JS-46.1
My Home Is Someone's Workplace: The Challenges and Possibilities of Careworkers' Employers Organizing for Change

Tuesday, 12 July 2016: 16:00
Location: Hörsaal 10 (Juridicum)
Oral Presentation
Jussara BARBOSA DOS SANTOS RAXLEN, The New School for Social Research, USA
In the fall of 2010, the state of New York ratified a Domestic Workers’ Bill of Rights, which extended basic labor protections to child and elder homecare workers. This legal victory was the result of more than a decade of activism by workers themselves through their own organizations and through the alliances they built with other civil society activist organizations, which, important to note, included employer-based organizations. Thus, contrary to traditional notions of an inevitable struggle between workers and employers, employers have been key allies in workers’ organizing efforts. In fact, since domestic care work takes place inside employers’ private homes, employers are now of strategic importance in order to make the law a reality. Acknowledging this challenge, in April of 2014, two employer organizations launched a campaign called “My Home is Someone’s Workplace.” As part of the campaign, both organizations have developed training programs to teach actual and prospective employers about their new legal responsibilities and fair employment practices, and also, to convey to employers values about mutual caring and interdependence. Reflecting on these goals, an employer organizer summarizes: “Our challenge is to pass on the information about the bill, but also to build the values and ideas that will bring about a political paradigm shift.”

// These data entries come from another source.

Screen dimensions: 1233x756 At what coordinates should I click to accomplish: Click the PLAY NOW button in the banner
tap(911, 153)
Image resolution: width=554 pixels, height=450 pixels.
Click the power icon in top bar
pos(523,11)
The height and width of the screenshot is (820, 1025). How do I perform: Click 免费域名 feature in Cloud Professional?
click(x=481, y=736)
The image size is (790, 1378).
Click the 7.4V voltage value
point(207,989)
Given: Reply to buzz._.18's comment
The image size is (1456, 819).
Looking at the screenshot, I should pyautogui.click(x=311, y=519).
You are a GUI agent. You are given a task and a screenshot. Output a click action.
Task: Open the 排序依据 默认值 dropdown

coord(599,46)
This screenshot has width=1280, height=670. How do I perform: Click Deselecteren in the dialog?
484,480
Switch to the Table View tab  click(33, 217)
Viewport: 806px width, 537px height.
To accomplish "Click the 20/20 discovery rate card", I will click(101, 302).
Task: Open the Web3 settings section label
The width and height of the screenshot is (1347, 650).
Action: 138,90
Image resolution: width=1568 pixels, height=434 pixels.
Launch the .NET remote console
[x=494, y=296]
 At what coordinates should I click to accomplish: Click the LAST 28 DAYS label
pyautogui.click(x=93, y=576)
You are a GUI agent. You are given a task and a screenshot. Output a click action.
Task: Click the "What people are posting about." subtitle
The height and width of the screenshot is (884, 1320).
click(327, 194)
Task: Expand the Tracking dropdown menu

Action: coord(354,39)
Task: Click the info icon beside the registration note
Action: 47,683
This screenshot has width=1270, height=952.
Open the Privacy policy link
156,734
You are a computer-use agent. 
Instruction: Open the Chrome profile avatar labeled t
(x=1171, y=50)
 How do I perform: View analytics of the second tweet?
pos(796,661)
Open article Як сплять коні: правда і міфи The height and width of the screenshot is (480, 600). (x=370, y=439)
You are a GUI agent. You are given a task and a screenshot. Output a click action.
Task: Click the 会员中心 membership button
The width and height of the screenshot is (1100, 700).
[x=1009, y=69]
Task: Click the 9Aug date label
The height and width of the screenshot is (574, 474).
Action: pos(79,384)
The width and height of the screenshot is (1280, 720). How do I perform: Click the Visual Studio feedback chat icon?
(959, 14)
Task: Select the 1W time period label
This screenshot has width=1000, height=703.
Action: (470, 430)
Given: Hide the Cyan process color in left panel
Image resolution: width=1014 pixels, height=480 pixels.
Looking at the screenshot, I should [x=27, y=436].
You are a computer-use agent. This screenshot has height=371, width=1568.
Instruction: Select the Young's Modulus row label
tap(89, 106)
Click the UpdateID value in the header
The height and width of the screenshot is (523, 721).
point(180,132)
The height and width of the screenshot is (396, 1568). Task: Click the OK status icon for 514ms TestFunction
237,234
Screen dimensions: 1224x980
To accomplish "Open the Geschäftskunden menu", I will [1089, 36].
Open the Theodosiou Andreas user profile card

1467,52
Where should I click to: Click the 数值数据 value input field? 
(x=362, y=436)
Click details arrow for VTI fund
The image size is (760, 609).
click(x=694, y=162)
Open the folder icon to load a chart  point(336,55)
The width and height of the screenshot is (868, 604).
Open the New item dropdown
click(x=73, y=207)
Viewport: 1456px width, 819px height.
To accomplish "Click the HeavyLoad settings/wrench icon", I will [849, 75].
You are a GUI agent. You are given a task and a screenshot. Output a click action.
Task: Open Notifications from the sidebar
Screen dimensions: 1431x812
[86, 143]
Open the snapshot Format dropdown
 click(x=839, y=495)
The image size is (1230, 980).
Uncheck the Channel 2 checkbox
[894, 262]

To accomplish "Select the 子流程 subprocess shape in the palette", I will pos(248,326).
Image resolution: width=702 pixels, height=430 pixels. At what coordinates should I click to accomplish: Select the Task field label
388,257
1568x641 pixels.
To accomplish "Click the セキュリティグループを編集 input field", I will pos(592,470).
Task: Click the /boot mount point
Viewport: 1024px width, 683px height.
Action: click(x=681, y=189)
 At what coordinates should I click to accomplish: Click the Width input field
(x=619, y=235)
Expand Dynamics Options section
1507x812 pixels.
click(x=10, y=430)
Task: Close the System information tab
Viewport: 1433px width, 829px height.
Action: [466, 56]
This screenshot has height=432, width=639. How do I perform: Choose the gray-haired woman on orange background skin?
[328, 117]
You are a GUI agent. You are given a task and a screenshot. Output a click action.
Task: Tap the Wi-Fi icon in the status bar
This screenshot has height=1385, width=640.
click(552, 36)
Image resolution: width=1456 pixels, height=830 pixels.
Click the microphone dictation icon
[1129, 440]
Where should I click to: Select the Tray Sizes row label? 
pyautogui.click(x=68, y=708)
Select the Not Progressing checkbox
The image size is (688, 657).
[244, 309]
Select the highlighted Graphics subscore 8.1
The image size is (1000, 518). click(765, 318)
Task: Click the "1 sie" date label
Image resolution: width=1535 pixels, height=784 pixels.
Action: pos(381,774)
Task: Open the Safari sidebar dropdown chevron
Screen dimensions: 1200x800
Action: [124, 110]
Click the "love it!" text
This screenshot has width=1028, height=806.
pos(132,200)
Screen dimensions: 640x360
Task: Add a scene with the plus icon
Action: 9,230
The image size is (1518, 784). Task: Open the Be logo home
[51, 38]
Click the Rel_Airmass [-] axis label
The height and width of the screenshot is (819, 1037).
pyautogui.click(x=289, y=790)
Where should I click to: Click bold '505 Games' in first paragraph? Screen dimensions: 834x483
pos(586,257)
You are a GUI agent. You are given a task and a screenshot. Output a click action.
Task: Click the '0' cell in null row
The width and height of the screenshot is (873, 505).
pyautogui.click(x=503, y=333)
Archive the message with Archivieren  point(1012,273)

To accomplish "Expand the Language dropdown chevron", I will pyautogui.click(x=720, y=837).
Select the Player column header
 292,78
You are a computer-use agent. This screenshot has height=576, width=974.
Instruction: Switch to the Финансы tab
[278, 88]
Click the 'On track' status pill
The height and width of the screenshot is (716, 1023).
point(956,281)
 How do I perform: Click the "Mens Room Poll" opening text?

Based on participant observation research, this paper examines the contents of these programs and asks: Can this training be an effective strategy to bring about change or does it simply reinforce the status quo?  Understanding these programs’ challenges and possibilities, the paper focuses on the contradictions that emerge for employer organizers as they struggle to pass on instrumental information and, at the same time, encourage political discussion about care, careworkers, and about the complex relationships between employers and careworkers.